Don’t make the mistake of taking it personally, but when you do, remind yourself of the switch perception.
Sitting at a networking function, you’re at the table with someone charming, but talking about something that you have zero interest in. She turns to you and asks about hopping on the phone next week. You reply “maybe” and a conversation that should end doesn’t.
Now both you and she spend time in a conversation that didn’t have to happen.
In that context, the speaker used the word “maybe” to hide a “no,” which tends to have unintended consequences.
You’ve wasted personal time, as well as someone else’s.
You’re spending energy trying to “manifest” a “no” down the line.
The relationship you developed at dinner could work for someone else you know. Now that’s out because of the results in the two previous bullets.
When I was a kid, I was very shy. I spent most of my life being scared to express my ideas unless I thought it was absolutely necessary.I only talked if I had to and knew the answer. Silence was the easy way out, because it allowed me to hide. That shyness came from fear, and an assumption that everyone I met knew as much or more than I did. I thought I wouldn’t add anything to the conversation. My insecurity kept me from investing everything I had.
I didn’t realize it when, but I did myself a severe disservice. I didn’t understand that talking through ideas is one of the best ways of understanding if I knew them. I had to talk to see if I had it, and I had to trust the people around me would help if I didn’t get it right.
The talk principle
You have to have trust to start real dialogue.
If you know something, you know how to say it, and to borrow from Richard Feynman, say it in your own words. What better way to do that then through talking to people?

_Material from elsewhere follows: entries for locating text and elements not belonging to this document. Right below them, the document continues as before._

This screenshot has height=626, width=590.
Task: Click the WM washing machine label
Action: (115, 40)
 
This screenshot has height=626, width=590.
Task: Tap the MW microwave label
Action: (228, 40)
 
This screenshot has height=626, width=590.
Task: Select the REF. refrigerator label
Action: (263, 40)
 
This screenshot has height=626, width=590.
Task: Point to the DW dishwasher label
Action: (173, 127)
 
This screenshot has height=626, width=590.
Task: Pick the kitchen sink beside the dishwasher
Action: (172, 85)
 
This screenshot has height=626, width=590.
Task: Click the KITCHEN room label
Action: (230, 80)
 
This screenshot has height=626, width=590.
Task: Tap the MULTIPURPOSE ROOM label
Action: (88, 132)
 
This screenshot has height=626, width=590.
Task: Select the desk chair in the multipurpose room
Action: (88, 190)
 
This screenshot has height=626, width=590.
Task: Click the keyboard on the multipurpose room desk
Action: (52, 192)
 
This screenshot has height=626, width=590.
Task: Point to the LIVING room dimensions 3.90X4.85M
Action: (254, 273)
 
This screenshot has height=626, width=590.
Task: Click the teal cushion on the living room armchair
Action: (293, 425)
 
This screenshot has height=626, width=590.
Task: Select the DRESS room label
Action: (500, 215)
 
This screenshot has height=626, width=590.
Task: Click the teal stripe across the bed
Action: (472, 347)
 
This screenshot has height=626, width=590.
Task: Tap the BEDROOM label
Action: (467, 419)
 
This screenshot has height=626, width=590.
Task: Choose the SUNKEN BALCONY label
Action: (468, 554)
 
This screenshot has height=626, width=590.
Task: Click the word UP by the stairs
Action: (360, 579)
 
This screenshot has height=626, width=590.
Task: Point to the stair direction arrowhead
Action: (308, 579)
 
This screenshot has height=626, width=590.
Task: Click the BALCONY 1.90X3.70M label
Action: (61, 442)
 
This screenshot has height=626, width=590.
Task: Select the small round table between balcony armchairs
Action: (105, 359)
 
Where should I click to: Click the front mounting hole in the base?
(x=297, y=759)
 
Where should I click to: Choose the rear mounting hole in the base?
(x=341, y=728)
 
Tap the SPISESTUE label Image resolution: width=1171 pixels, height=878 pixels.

This is pretty tough because in most situations we are in, it is easy to shrink and hide. If we soak it up, sit in the back, and avoid the discussion, we get to walk out unscathed and fight another day. This is a double-edged sword, because since it is so effective, it gets easier to hide in future meetings. You create a cycle of comfort, hiding until you are absolutely certain you can’t lose. By waiting until we get it right, we miss opportunities to get to the point of understanding.
It is difficult, too because to feel comfortable, you have to trust people enough that they won’t leave you hanging out there.
Talking out ideas makes us stronger
The difference between understanding and ‘thinking you understand’ is huge. That gap remains large if you don’t talk about what you know to other people. Through talking, you get a chance to build understanding and catch up on ideas you thought you knew.